Nevertheless, the driver looked unfazed, despite the gauze and tape covering half of his forehead. “Just the time it all takes,” he said. “Neither one of us is hurt and we both agree to pay for our own damages.”
Hadley made an involuntary sound, looking pointedly at his forehead. The truth was, they hadn’t agreed to anything.
“My sister pulls out in front of you, and you’re willing to cover the damages on your own car.” Shane’s gaze shifted to the vehicle in question that was now secured atop the flatbed of the tow truck.
“That’s a ’68 Shelby.”
The driver’s expression didn’t change. “I was going too fast. We’re both culpable.”
Shane sighed a little. Settled his snow-dusted cowboy hat on his head a little more squarely. “I can measure the skid marks,” he said, all conversational-like. “To prove the point. But we both know what I’m gonna find.” His smile was cool. “You weren’t speeding. So that just leaves me a mite curious as to why you’re in a such a hurry to go no place.”
“I have business to attend to.” The driver still seemed unfazed, and Hadley had to admire him for it. Not many people could stand their ground against that particular smile of Shane Golightly’s. Even Stu, Shane’s twin, had been known to back down in the face of it.
If the man wanted to claim a share of responsibility in the accident, who was she to argue? After all, she didn’t particularly want that report filed, either.
Shane appeared to be considering the driver’s smooth explanation. “Well. The registration is in order.” He tapped a folded piece of paper that was still in his possession. “Let’s just look at your license for now. Then we’ll see.”
The driver’s expression didn’t change one whit. “I don’t have it on me.”
Oh, dear.

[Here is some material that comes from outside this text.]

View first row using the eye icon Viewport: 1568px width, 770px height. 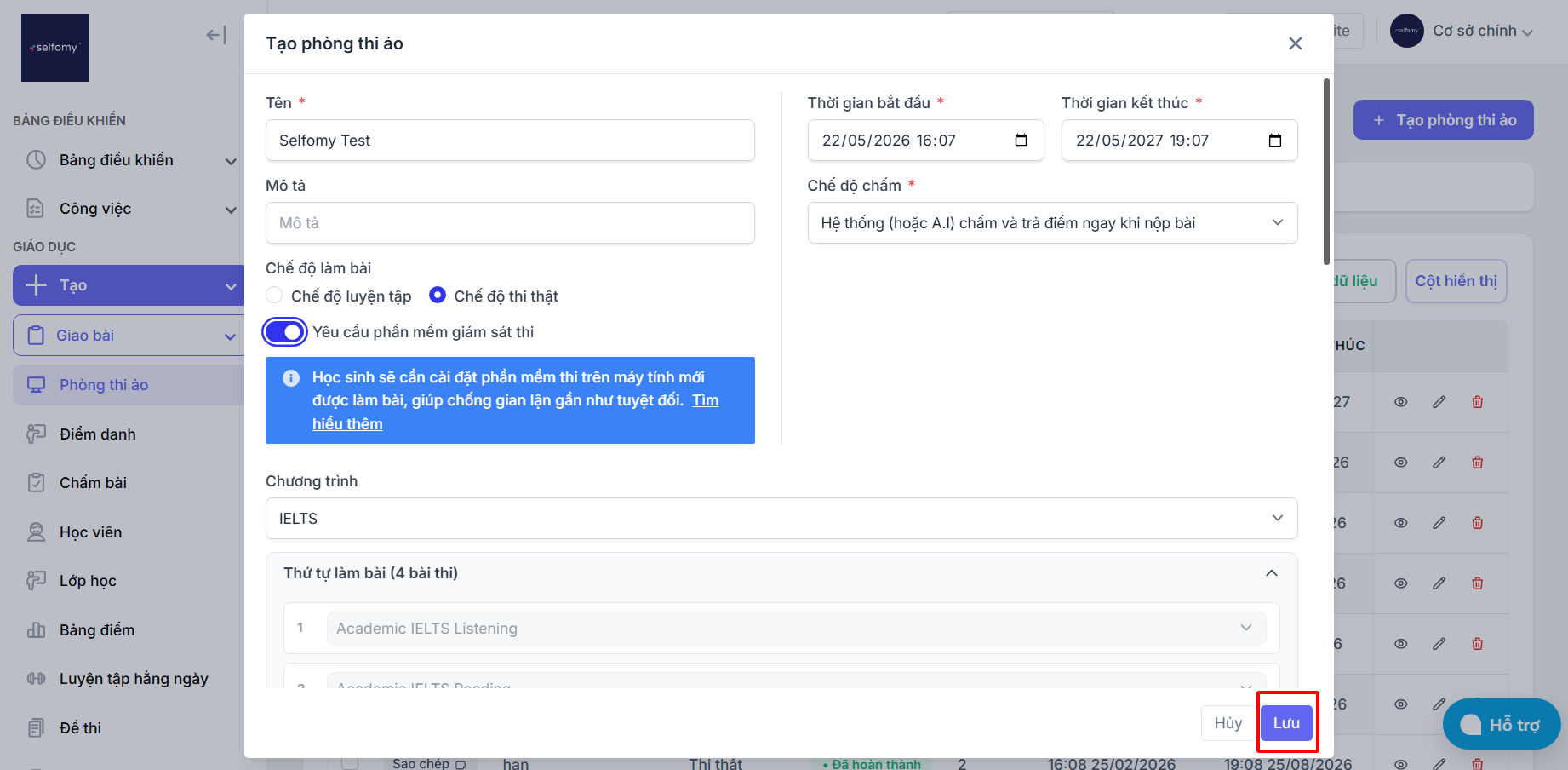point(1400,402)
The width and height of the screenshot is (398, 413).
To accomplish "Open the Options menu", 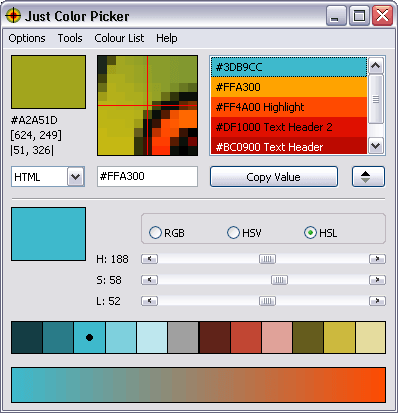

Hadley looked down at her boots, scuffling them a little in the skiff of snow.
“Well, that’s kind of a problem now, isn’t it?” Shane’s voice was pleasant.
She closed her eyes. Shane never sounded that pleasant unless he was completely and totally peeved.

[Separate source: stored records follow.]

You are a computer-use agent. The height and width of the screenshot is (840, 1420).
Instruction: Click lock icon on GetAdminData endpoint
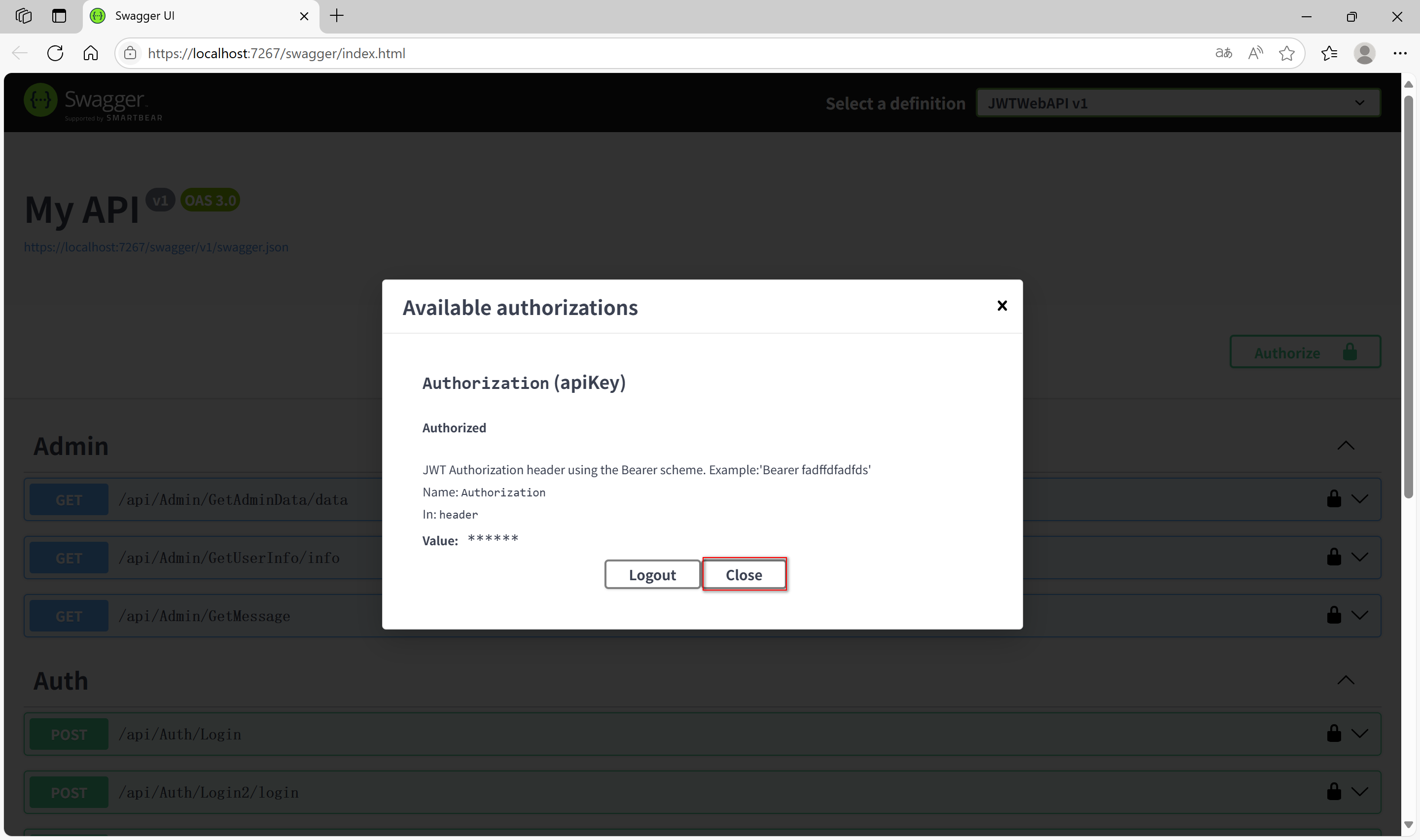1333,499
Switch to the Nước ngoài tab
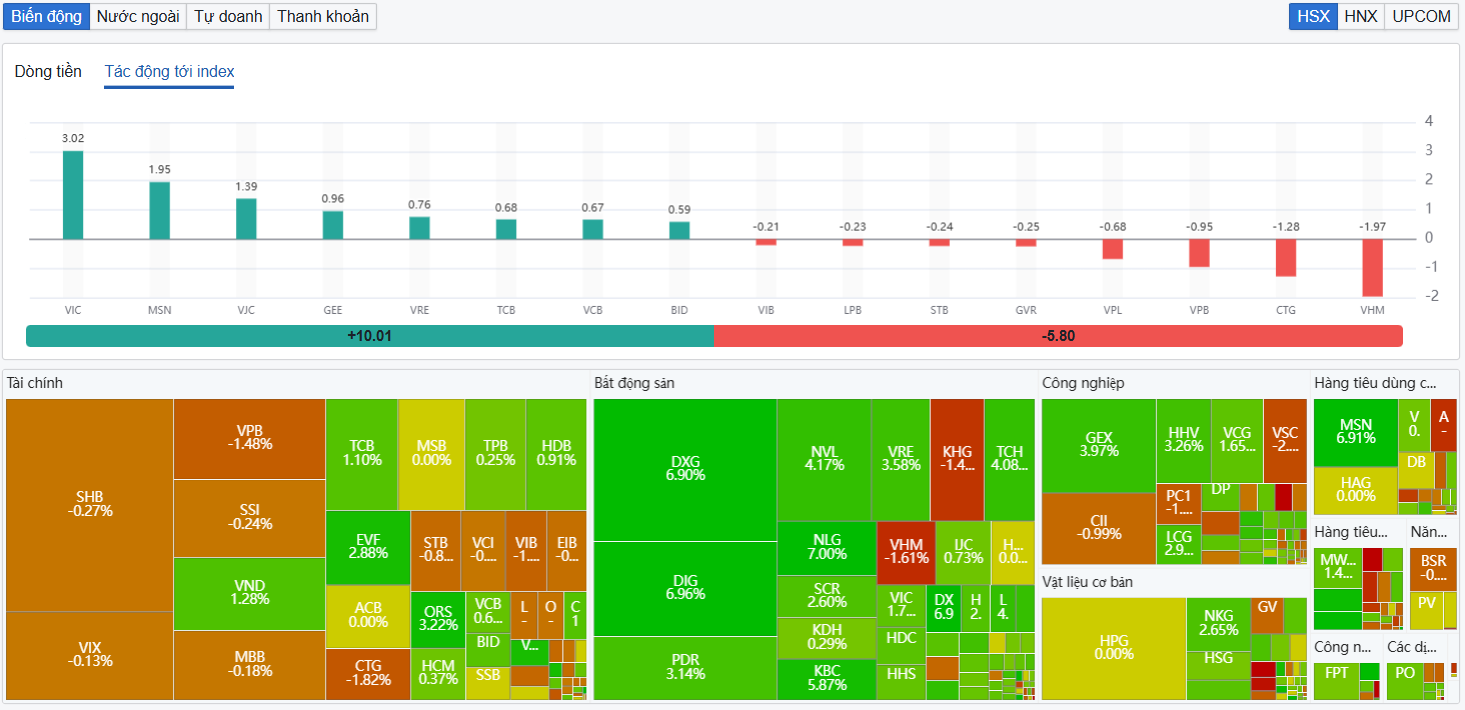Screen dimensions: 1465x710 click(x=138, y=16)
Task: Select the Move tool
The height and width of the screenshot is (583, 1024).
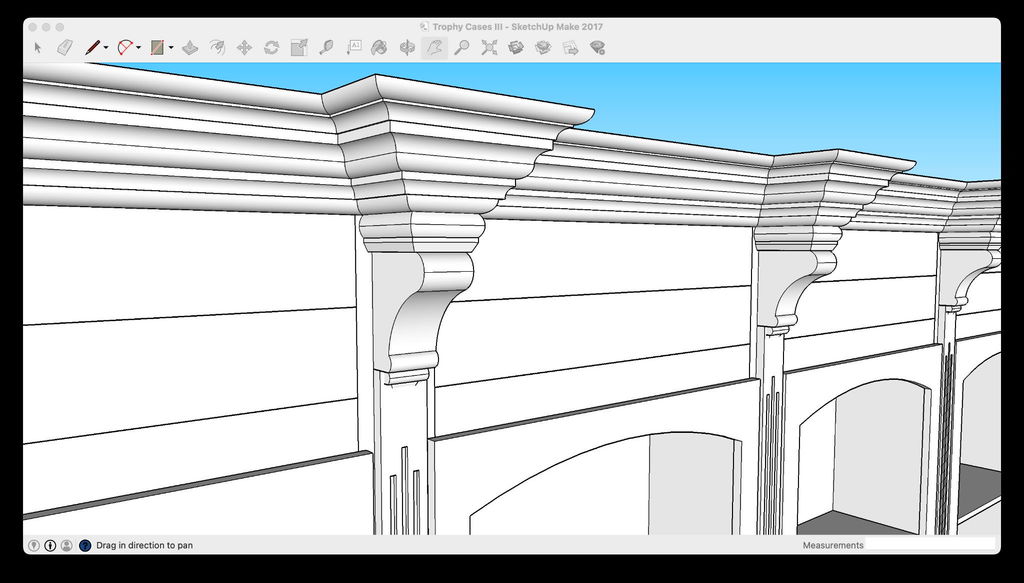Action: (x=244, y=47)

The driver didn’t look like a car thief. Not that she necessarily knew what car thieves looked like. But if she were going to write one into one of her stories, she wouldn’t have given him thick, chestnut-colored hair and vivid blue eyes with a rear end that was world class. She’d have given him piercings and tattoos and slick grease in his hair, and he definitely wouldn’t be the hero—
She jerked her thoughts back to front and center. “Shane,” she said in that dreaded, tentative voice of hers. “You don’t have to give him the third-degree, surely. Mister, um—” she glanced up at the driver and simply lost her train of thought when his gaze found hers and held.
“Wood,” he said.
Dear Lord, please don’t let him be a car thief. He’s just too pretty for that. “Pardon me?”
“Wood,” he said again. “Tolliver. Atwood, actually, but nobody calls me that.” The corner of his lips twisted. “Not if they want me to answer.”
There was a molasses quality in his deep voice, she realized. Faint, but definitely Southern. And it was about as fine to listen to as her dad’s singing every Sunday morning. When she was alive, her mother’s voice had possessed a similar drawl.
With a start she realized she was staring at him.
Again. It was even more of a start to find that he was staring at her right back. Her skin prickled again, and it was not at all unpleasant.
“Well, Atwood Tolliver,” Shane said, still in that dangerously pleasant way. “I’m afraid I’m going to have to bring you in. Just till we verify that you really are who you say you are.”
The driver’s eyes froze over a little, and the hot little prickles underneath the surface of her skin turned as cold as the air seeping through her too-thin jacket.
Of course the man was staring at her. Undoubtedly wishing he’d never had the misfortune to drive anywhere near Lucius, Montana, or her.
The best-looking guy she’d ever seen in her entire life—on television, the movies or in her imagination—and her brother was gearing up to arrest him.